_Testo da analizzare_.
##############################
Un concerto speciale per riascoltare la storica band ticinese, a distanza di 10 anni dallo scioglimento
LUGANO - «One Night Only. Sarà come ritrovare un vecchio amore ma… con “licenza di uccidere”». I fan dei The Flag hanno un'occasione più unica che rara per applaudire il ritorno dal vivo, almeno per una sera, della band che ha contribuito a scrivere un pezzetto della storia della musica ticinese, con oltre 200 concerti dal vivo.
L'appuntamento è per sabato 5 aprile, dalle 20, al Daytona Diner di Pambio-Noranco. L'ingresso è gratuito. Se n'è parlato con Carlo Ferrari (batteria), che tornerà sul palco insieme ai compagni d'avventura: Igor Negrini (voce e armonica), Mattia Mantello (chitarra), Federico Albertoni (basso) e Donato Cereghetti (tastiere).
Intorno all'inizio dello scorso decennio avete vissuto degli anni ricchi di soddisfazioni.
«Sono stati dei veri e propri anni d'oro. Suonavamo tanto, anche nei vari festival che c'erano in Ticino (e purtroppo non ci sono più). A cominciare da Palco ai Giovani che ci ha lanciati, poi Blues to Bop che è stato sicuramente un ottimo biglietto da visita. C'era un bel giro di band: noi, The Vad Vuc, i Vomitors e parecchi altri nomi con i quali ci s'incrociava spesso».
Nel 2015 vi siete sciolti, ma questa non sarà la vostra prima reunion: ce ne sono state due, nel 2020 e 2021, con tanto di restrizioni Covid.
«A quel tempo abbiamo iniziato a parlare di lavoro, famiglia, mogli e figli. Gli impegni erano diventati tanti. Parallelamente iniziava un po' la crisi della musica dal vivo. Noi abbiamo sempre tenuto a fare le cose seriamente, ma una band senza date non può sopravvivere. Il motivo dello scioglimento è questo, non abbiamo mai litigato».
Ognuno di voi persegue un percorso solista. Sempre con il blues al centro, chi più chi meno.
##############################
_Dati raccolti_.
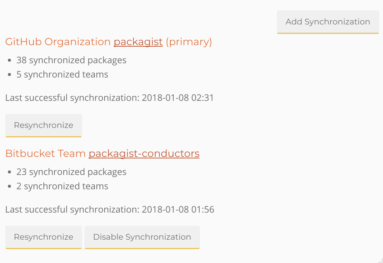Click the 23 synchronized packages entry

coord(71,172)
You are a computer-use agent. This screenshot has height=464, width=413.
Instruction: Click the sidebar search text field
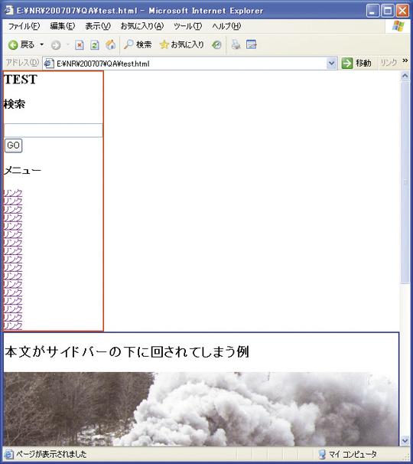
##############################
_Compiti_.
1. Per favore, traduci in inglese questa frase dell'articolo sui The Flag: «Noi abbiamo sempre tenuto a fare le cose seriamente, ma una band senza date non può sopravvivere.»
2. Indica se ciascuna affermazione concorda con l'articolo sui The Flag, rispondendo sì o no e citando le parole decisive. (a) Il concerto si terrà al Daytona Diner di Pambio-Noranco. (b) La band si è sciolta per un litigio tra i membri. (c) Per assistere al concerto bisogna pagare.

_Risposte per numero_.
1. We always made a point of doing things seriously, but a band without dates can't survive.

2.
(a) Sì: «al Daytona Diner di Pambio-Noranco».
(b) No: «Il motivo dello scioglimento è questo, non abbiamo mai litigato».
(c) No: «L'ingresso è gratuito».